## PASSAGE GIVEN
######
Eradicating Milfoil Protects Elwha Restoration Progress

While monitoring the Elwha River estuary the past few years following dam removal, the Lower Elwha Klallam Tribe has been keeping an eye out for invasive plant species, including the aggressive Eurasian water milfoil.

Milfoil is a dense plant that provides poor habitat for fish, birds and wildlife, grows quickly, displaces native plants, and decreases water quality for fish, said Kim Williams, the tribe’s revegetation program supervisor.

“There is a known population of milfoil in Lake Sutherland, which is connected to the Elwha River via Indian Creek,” Williams said. “Now we have found it in the freshwater pools in the Elwha estuary. 

“It’s such a special estuary, we want to treat it right, especially for milfoil,” she said. “It’s a horrible invasive plant that needs eradicating. It’s one of the worst weeds out there and a major destroyer of fish habitat.”

The tribe is implementing a rapid response “search and destroy” sweep of milfoil in the estuary, nearby Bosco Creek and the Elwha River mainstem. Removal treatments include the use of an EPA-approved herbicide and removal by hand. 

The tribe also will conduct outreach efforts to educate tribal members and the community about the dangers of spreading milfoil while working in the estuary, including making sure to clean their boots and waders after field work.
######
## SOURCE MATERIAL
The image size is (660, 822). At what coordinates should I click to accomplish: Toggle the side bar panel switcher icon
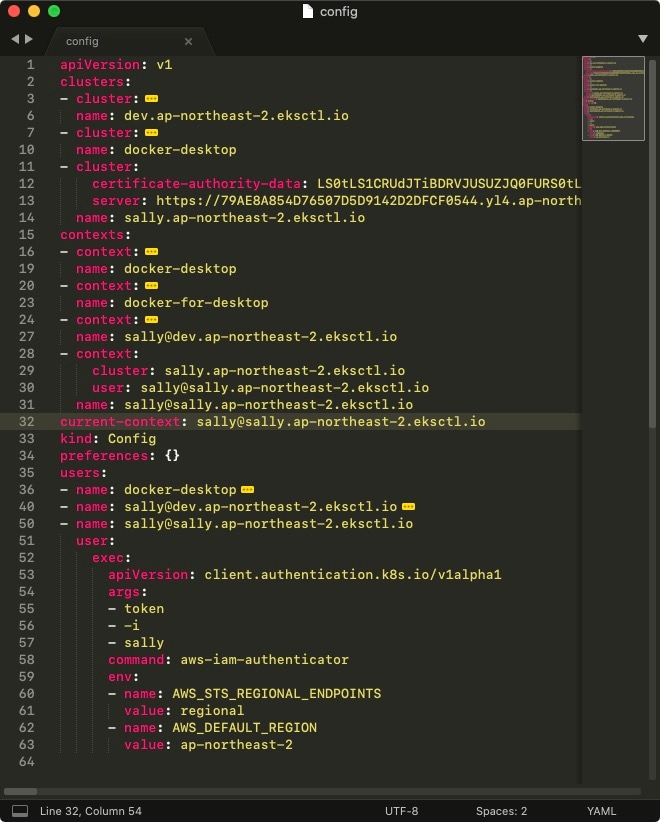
######
## REQUIREMENTS
Write a continuation of the article on removing milfoil from the Elwha estuary, picking up after its final sentence about cleaning boots and waders.

## THE ANSWER
During dam removal from 2011-2014, 24 million cubic meters of sediment flowed downriver, resulting in 88 new acres of land at the river mouth, changing the estuary conditions from a saltwater/freshwater mix to a mostly freshwater system, Williams said. Milfoil proliferated during this change.

The effort to survey and eradicate milfoil will benefit the species that rely on the estuary, including chinook, chum, coho, sockeye and pink salmon, plus steelhead, bull trout and Pacific lamprey. The estuary is important habitat for these species to rest, feed and hide from predators as they migrate to and from the ocean as adults and juveniles.

The work was paid for a state Department of Ecology invasive aquatic plants grant.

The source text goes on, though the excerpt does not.